MESSENGER discovers a periodic meteor shower on Mercury
Sen—NASA’s MESSENGER spacecraft has found hints in Mercury's exceptionally thin atmosphere that suggest it experiences its own periodic meteor shower, possibly produced by a comet that is responsible for similar events on Earth.
Mercury is surrounded by such a thin halo of gases that it is termed an exosphere rather than an atmosphere. Its composition has been analysed by an instrument aboard MESSENGER, which stands for MErcury Surface, Space ENvironment, GEochemistry, and Ranging.
“The possible discovery of a meteor shower at Mercury is really exciting and especially important because the plasma and dust environment around Mercury is relatively unexplored,” said Rosemary Killen, a planetary scientist at NASA’s Goddard Space Flight Center and lead author of the study.
A meteor shower occurs when a planet passes through debris shed by a comet, or sometimes an asteroid. The smallest bits of dust, rock and ice get pushed away from the Sun by the force of solar radiation, creating the comet’s tail.
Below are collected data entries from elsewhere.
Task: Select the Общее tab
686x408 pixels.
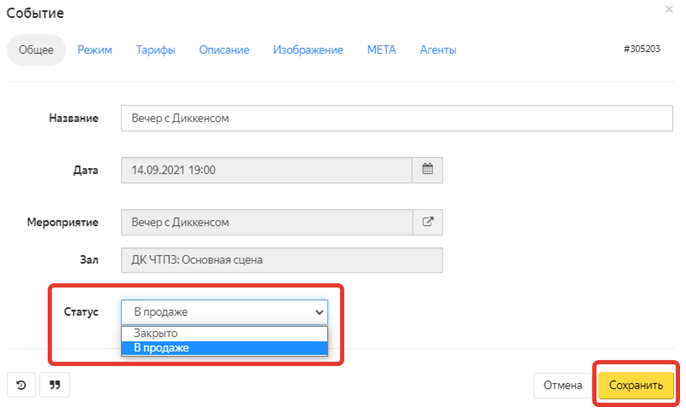Action: pos(37,50)
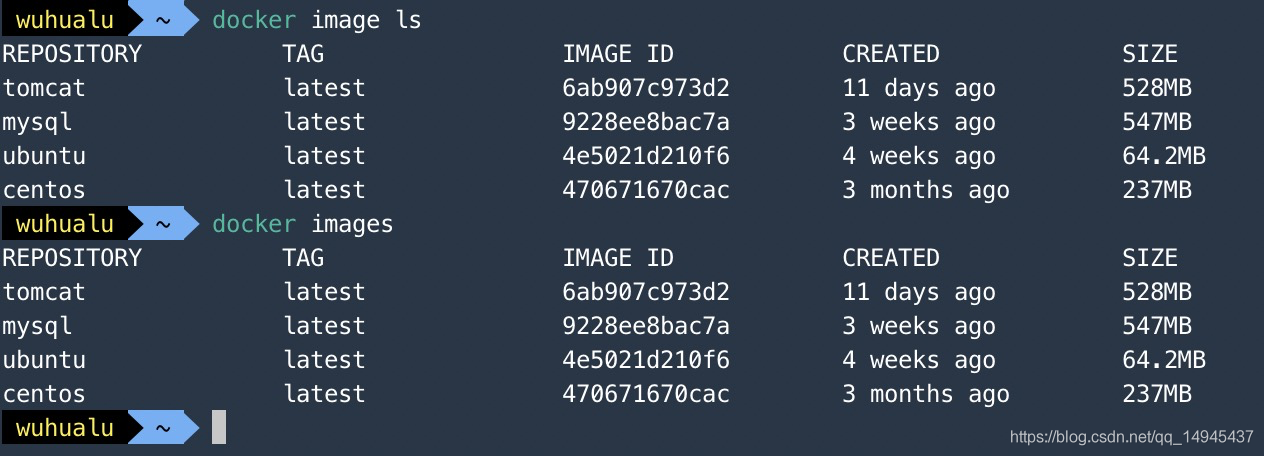Click the 528MB size in the second table
Viewport: 1264px width, 456px height.
[1157, 292]
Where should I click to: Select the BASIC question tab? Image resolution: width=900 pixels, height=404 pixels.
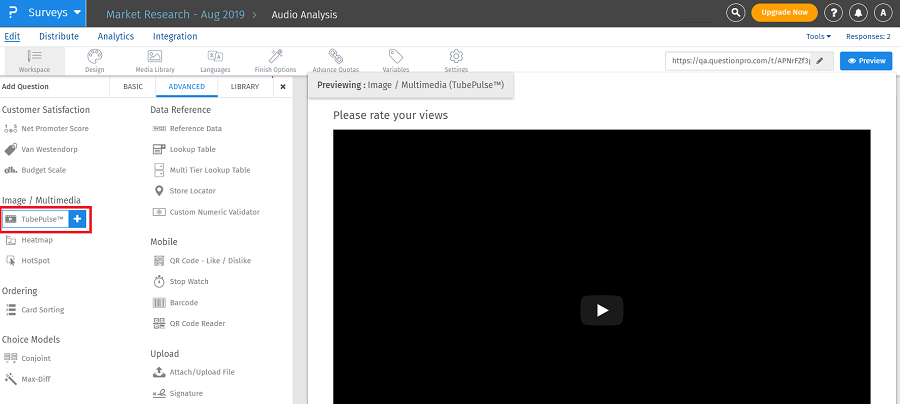pyautogui.click(x=133, y=87)
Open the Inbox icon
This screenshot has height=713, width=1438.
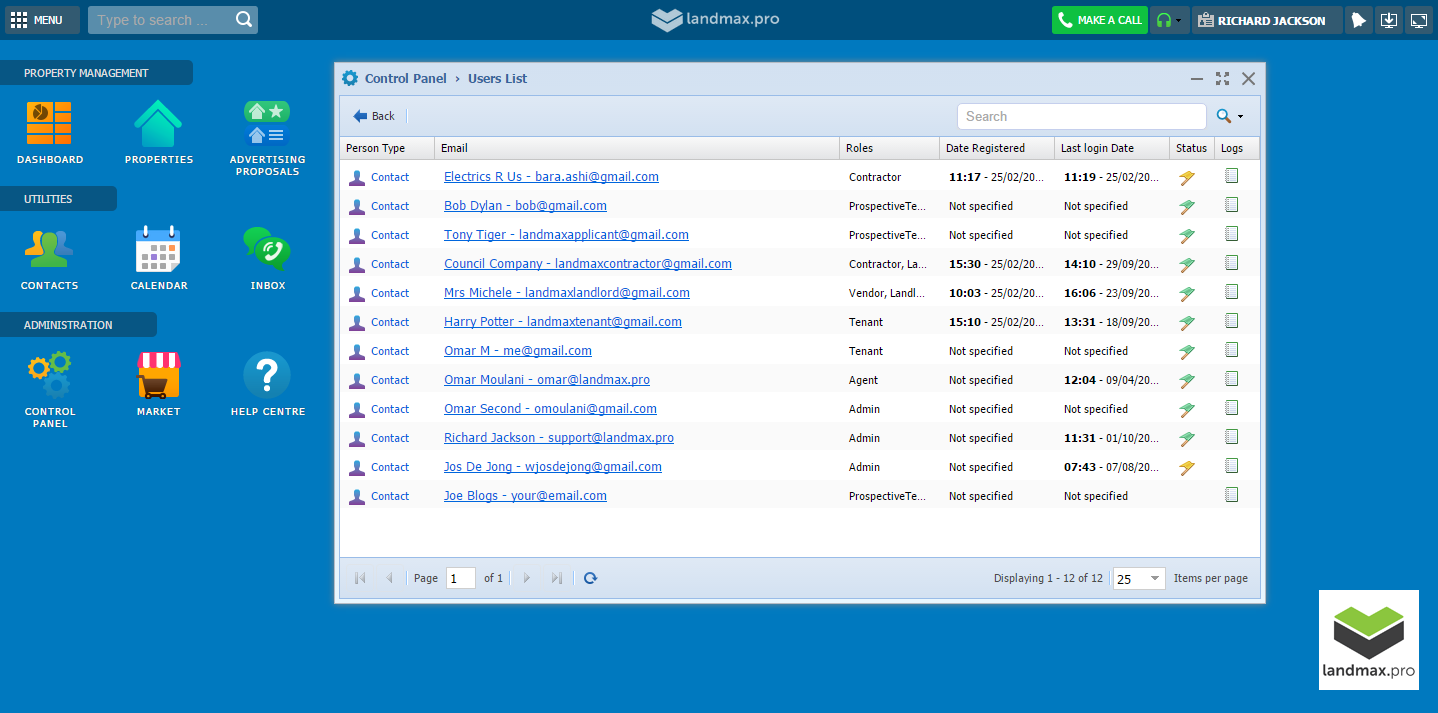[267, 250]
The larger chunks get deposited along the comet’s orbit.
Comet Encke has left several debris fields in the inner Solar System, giving rise to meteor showers on Earth, including the Southern and Northern Taurids, meteor showers that peak in October and November, and the Beta Taurids in June and July.
The hallmark of a meteor shower on Mercury is a surge of calcium in the exosphere. Launched in August 2004, measurements taken by MESSENGER’s Mercury Atmospheric and Surface Composition Spectrometer revealed seasonal surges of calcium that occurred regularly over the first nine Mercury years since the spacecraft began orbiting the planet in March 2011.
This artist's impression shows NASA's Mercury-bound MESSENGER spacecraft from the instrument side. Image credit: Johns Hopkins University Applied Physics Laboratory
The cause of these surges in calcium levels is thought to be a shower of small dust particles hitting the planet and knocking calcium-bearing molecules free from the surface. This process, called impact vaporization, continually renews the gases in Mercury’s exosphere.
The general background of interplanetary dust in the inner solar system cannot, by itself, account for the periodic spikes in calcium. This suggests a periodic source of additional dust from a cometary debris field. Only a handful of comets have debris trails that would cross Mercury’s orbit suggests the likely source of the planet’s event is comet Encke.
“If our scenario is correct, Mercury is a giant dust collector,” said Joseph Hahn, a planetary dynamist at the Space Science Institute and co-author of the study, published online in the journal Icarus. “The planet is under steady siege from interplanetary dust and then regularly passes through this other dust storm, which we think is from comet Encke.”
The team created detailed computer simulations to test the comet Encke hypothesis. The calcium spikes found in the MESSENGER data were offset a bit from the expected results, probably due to changes in the comet’s orbit over time, due to the gravitational pull of Jupiter and other planets.
“The variation of Mercury’s calcium exosphere with the planet’s position in its orbit has been known for several years from MESSENGER observations, but the proposal that the source of this variation is a meteor shower associated with a specific comet is novel,” added MESSENGER Principal Investigator Sean Solomon, of the Lamont-Doherty Earth Observatory at Columbia University.
“This study should provide a basis for searches for further evidence of the influence of meteor showers on the interaction of Mercury with its Solar-System environment.”